** Work item **
The required output is the exact run of lines below that opens at the line with "At what coordinates should I click to accomplish: Click 'En" and closes at the line with "has width=1064, height=743.".

** Source data **
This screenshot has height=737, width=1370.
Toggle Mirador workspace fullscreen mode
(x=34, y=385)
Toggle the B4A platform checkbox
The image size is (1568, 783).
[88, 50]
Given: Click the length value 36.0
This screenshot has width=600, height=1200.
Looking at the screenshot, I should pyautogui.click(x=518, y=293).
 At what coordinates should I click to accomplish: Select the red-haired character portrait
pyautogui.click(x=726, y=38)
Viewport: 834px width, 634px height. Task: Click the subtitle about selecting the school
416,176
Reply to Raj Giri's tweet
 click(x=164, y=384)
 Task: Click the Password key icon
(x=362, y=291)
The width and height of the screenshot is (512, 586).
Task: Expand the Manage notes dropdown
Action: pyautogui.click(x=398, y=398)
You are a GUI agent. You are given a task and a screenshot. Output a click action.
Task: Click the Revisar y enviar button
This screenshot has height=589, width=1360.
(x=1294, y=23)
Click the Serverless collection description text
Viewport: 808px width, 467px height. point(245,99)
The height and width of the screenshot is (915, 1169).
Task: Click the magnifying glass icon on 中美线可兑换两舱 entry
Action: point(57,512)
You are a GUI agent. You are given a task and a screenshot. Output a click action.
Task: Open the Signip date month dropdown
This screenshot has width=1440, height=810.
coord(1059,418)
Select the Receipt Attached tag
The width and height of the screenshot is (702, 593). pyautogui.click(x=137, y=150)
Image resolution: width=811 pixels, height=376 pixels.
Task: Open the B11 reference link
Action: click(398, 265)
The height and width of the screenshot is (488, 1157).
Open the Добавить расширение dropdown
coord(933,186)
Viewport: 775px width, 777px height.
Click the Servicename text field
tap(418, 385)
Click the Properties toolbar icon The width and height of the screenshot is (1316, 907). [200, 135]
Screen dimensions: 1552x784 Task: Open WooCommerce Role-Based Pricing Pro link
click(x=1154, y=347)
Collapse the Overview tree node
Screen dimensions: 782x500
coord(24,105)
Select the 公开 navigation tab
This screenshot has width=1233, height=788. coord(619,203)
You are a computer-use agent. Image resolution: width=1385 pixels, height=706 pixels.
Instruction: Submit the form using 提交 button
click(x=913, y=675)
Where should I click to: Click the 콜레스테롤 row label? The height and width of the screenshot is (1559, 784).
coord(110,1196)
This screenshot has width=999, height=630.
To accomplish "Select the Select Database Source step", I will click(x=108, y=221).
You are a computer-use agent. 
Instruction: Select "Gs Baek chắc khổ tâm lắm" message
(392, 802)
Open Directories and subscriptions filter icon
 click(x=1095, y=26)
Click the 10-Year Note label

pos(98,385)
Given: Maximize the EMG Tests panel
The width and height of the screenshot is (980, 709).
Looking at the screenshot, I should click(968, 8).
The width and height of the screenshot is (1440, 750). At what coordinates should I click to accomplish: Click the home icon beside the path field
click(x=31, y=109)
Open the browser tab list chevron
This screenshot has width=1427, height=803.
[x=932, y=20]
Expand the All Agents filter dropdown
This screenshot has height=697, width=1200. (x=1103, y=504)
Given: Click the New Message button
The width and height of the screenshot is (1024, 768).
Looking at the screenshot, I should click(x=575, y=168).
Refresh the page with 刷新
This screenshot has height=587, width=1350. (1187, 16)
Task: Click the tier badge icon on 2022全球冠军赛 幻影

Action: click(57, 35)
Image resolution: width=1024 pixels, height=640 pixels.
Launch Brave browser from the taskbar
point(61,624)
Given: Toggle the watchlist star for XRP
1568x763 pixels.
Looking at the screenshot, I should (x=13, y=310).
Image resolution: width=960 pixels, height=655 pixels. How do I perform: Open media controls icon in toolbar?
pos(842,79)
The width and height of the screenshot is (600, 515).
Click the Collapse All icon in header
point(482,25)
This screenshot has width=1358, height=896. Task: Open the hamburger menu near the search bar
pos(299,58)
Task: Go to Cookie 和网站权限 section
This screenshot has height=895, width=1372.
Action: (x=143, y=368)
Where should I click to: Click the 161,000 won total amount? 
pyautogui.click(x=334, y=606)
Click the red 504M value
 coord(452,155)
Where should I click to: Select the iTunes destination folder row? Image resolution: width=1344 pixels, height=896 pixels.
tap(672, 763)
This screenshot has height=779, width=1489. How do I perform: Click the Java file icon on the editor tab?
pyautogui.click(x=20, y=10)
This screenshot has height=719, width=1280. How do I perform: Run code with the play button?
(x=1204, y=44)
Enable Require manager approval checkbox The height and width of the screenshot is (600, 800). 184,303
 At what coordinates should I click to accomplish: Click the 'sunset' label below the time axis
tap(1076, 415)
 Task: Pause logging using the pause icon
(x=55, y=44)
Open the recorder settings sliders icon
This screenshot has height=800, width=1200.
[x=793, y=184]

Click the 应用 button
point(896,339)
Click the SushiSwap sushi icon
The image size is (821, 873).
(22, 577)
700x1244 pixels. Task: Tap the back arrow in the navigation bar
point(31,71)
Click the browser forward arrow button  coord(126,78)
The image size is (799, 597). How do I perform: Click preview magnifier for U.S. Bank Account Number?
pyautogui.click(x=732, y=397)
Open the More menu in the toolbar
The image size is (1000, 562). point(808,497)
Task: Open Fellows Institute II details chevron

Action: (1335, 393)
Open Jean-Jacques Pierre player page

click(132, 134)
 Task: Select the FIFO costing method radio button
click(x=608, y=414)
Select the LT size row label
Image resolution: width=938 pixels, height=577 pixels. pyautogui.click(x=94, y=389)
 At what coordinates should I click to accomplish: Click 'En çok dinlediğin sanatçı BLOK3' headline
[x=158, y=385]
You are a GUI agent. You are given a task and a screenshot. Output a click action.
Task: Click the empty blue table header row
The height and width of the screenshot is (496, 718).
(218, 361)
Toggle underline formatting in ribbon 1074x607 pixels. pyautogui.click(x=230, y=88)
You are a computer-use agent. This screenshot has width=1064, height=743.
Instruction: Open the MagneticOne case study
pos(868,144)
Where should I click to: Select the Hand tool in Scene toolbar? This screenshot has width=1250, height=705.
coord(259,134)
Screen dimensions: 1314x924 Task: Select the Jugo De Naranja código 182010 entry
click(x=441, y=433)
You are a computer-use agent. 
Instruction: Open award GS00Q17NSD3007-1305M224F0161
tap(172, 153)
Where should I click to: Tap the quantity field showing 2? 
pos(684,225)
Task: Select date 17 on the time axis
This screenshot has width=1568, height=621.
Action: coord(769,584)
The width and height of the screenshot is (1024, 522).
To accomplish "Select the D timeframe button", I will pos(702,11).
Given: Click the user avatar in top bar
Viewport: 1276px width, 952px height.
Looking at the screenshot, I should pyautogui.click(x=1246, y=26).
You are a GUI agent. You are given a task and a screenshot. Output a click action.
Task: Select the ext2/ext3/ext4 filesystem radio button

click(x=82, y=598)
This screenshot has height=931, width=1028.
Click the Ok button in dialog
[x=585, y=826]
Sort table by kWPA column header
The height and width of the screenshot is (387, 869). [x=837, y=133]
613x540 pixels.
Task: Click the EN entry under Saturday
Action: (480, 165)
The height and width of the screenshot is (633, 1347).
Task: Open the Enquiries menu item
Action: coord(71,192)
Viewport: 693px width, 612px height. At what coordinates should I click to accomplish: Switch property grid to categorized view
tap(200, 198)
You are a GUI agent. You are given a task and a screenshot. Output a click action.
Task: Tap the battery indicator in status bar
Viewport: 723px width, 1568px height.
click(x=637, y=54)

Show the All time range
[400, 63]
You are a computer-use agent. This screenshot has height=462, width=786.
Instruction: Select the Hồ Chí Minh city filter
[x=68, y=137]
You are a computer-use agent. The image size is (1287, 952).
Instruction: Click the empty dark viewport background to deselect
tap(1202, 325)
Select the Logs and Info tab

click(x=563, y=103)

** Written answer **
 At what coordinates should I click to accomplish: Click 'En çok dinlediğin sanatçı BLOK3' headline
[x=158, y=385]
You are a GUI agent. You are given a task and a screenshot. Output a click action.
Task: Click the empty blue table header row
The height and width of the screenshot is (496, 718).
(218, 361)
Toggle underline formatting in ribbon 1074x607 pixels. pyautogui.click(x=230, y=88)
You are a computer-use agent. This screenshot has width=1064, height=743.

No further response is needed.